Votre œuvre In Silence (2002/2024) est née de votre souvenir d’un piano brûlé devant la maison de votre voisin à la suite d’un incendie alors que vous aviez 9 ans. Quelle émotion ressentez-vous aujourd’hui face à cette œuvre ?

CHIHARU SHIOTA:

Elle vient de mon enfance, mais je l’ai conçue à partir de mes souvenirs, 20 ans plus tard. Après la création, ce traumatisme ou ce moment avait disparu ; je ne le porte plus en moi.

Au gré des années, vous avez réalisé de nombreuses œuvres avec des robes. Dans l’exposition, vous présentez Reflection of Space and Time (2018), deux robes blanches impeccables suspendues dans des toiles de fil noir, séparées l’une de l’autre par une cloison. Une seule robe peut être perçue à la fois et est reflétée par un miroir. Qu’est-ce qui vous a inspiré cette pièce ?

CHIHARU SHIOTA:

Il y a deux robes, mais au milieu de l’espace se trouve un miroir. Au premier regard, les gens n’aperçoivent pas ce miroir ; ils pensent que les deux robes sont côte à côte, mais ce n’est qu’un reflet de l’une d’elles. En réalité, l’autre robe se cache derrière le miroir. C’est comme un tour, une illusion d’optique. Nous pensons savoir ce qu’est la réalité, mais ce n’est qu’un miroir de nous-mêmes. Quand je me regarde dans le miroir, je ne vois souvent pas ce que je suis. Dans cette installation, cette coque de corps peut occuper la pièce créée, mais elle n’est pas seule dans cet espace. Nous ne pouvons pas voir la vérité directement ; nous devons regarder à travers autre chose, une autre perspective.

Plusieurs œuvres parlent du déplacement, comme Accumulation – Searching for the Destination (2014/2024). Quelles idées vous ont inspirée ?

CHIHARU SHIOTA:

Les valises bougent parce qu’elles sont prêtes à partir, elles veulent voyager. Cela ressemble aussi à la sensation que nous avons avant de partir en voyage, à l’excitation ou au tremblement de l’âme. Je suis allée une fois aux puces de Berlin, j’ai trouvé ces vieilles valises et en les ouvrant chez moi, j’ai trouvé un vieux journal de 1946 dans l’une d’elles et une liste d’identification de colis dans l’autre. Ces objets me semblaient si familiers que j’avais l’impression de connaître la personne à qui appartenait la valise. Je pouvais ressentir son existence même si je ne l’avais jamais rencontrée. Chaque valise représente une personne.

L’idée était que l’exposition commence par Where Are We Going ? et se termine par Accumulation – Searching for the Destination. C’est comme un voyage, du début à la fin.

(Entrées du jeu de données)
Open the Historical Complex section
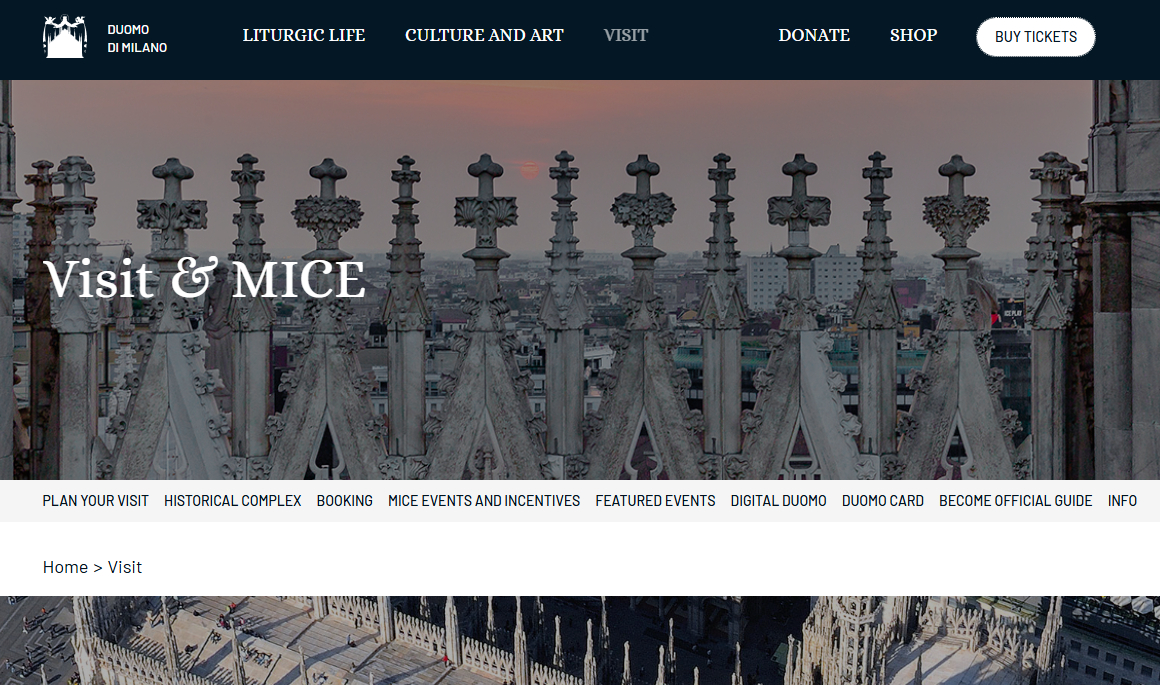This screenshot has width=1160, height=685. [x=232, y=501]
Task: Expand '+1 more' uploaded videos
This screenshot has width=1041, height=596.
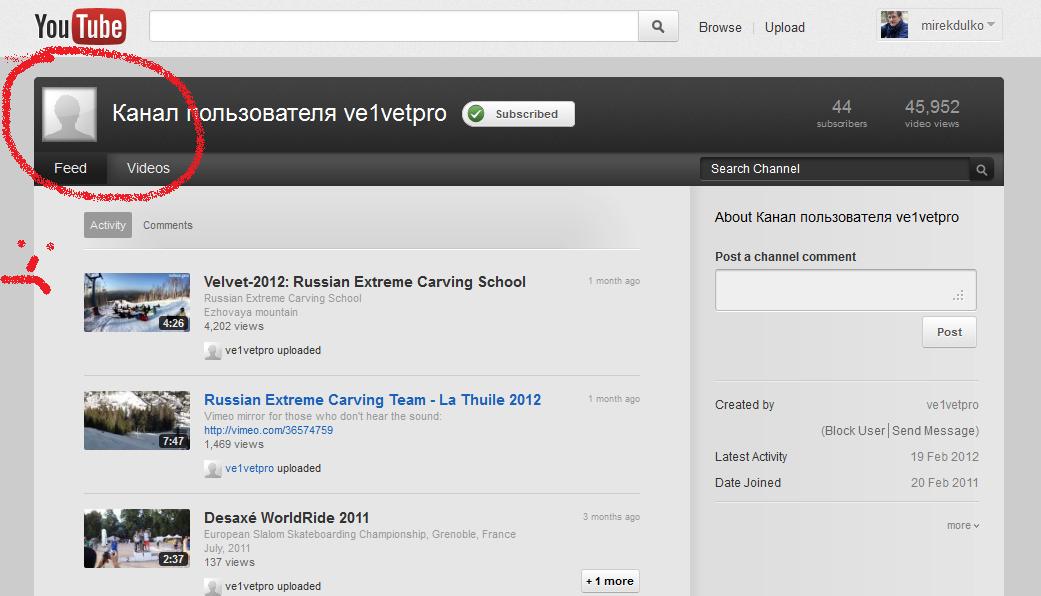Action: point(610,581)
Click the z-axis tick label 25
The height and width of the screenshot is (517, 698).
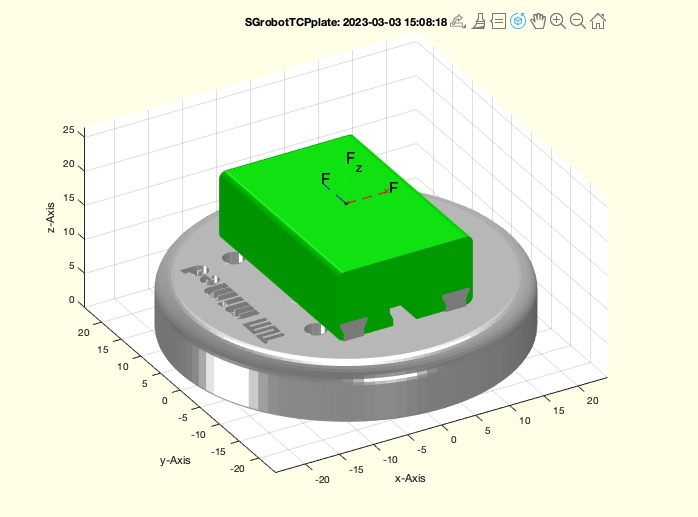68,131
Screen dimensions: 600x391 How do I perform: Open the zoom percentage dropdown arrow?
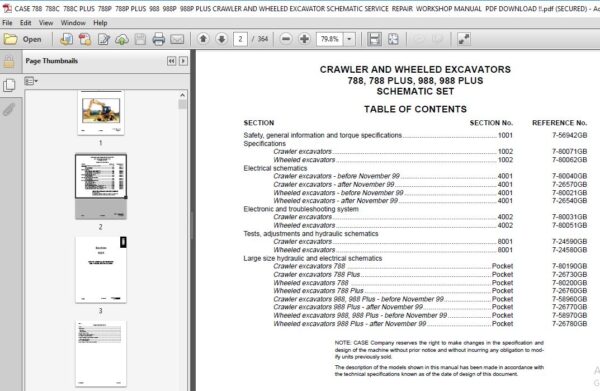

■ Questions
**a.** Répondez à ces questions sur l'entretien avec Chiharu Shiota :
(i) Quel âge avait l'artiste lors de l'incendie qui a brûlé le piano ?
(ii) Dans Reflection of Space and Time, qu'est-ce qui se cache derrière le miroir ?
(iii) Qu'a-t-elle découvert dans les valises achetées aux puces de Berlin ?
**b.** Écrivez la suite de l'entretien avec Chiharu Shiota, à partir de sa dernière phrase.

■ Vos réponses
**a.**
(i) Elle avait 9 ans.
(ii) L'autre robe.
(iii) Un vieux journal de 1946 dans l'une et une liste d'identification de colis dans l'autre.

**b.**
L’immeuble où vous vivez et travaillez était autrefois occupé par la Stasi. Comment cela a-t-il influencé votre production créative ?

CHIHARU SHIOTA:

J’ai un petit studio attenant à mon appartement où je ne fais que mes dessins. Mon atelier principal se trouve à Wedding, un quartier de Berlin. Il fait environ 400 m2 ;

c’est là que je prépare le matériel pour les installations et où mon équipe travaille. Je crée principalement mes installations dans le musée lui-même. Mon atelier ressemble davantage à un entrepôt pour le matériel.

Mon immeuble a une longue histoire et renferme beaucoup de souvenirs : c’était une tour de guet qui servait à sécuriser la frontière entre Berlin-Ouest et Berlin-Est. Je suis souvent inspirée par la ville elle-même et les cicatrices de son histoire.

En 2003, vous avez commencé à concevoir des décors pour des opéras et des pièces de théâtre. Quelles nouvelles possibilités et quels nouveaux défis artistiques avez-vous rencontrés ?

CHIHARU SHIOTA:

En tant qu’artiste, je travaille habituellement seule. Mais pour une scénographie, je dois collaborer avec le technicien de la lumière, les interprètes, le metteur en scène et le chorégraphe. Nous avons chacun notre rôle distinct, mais nous devons quand même travailler ensemble. C’est complètement différent de la création d’une exposition pour un musée. Cet échange d’idées tournées vers un objectif commun rend le travail beaucoup plus complexe mais ça permet de créer de plus grandes choses.

Quelles autres ambitions avez-vous ?

CHIHARU SHIOTA: 

Aucune, je suis artiste 24 heures sur 24. Il n’y a pas beaucoup de place pour autre chose.

 

Chiharu Shiota: The Soul Trembles est à voir au Grand Palais jusqu’au 19 Mars 2025.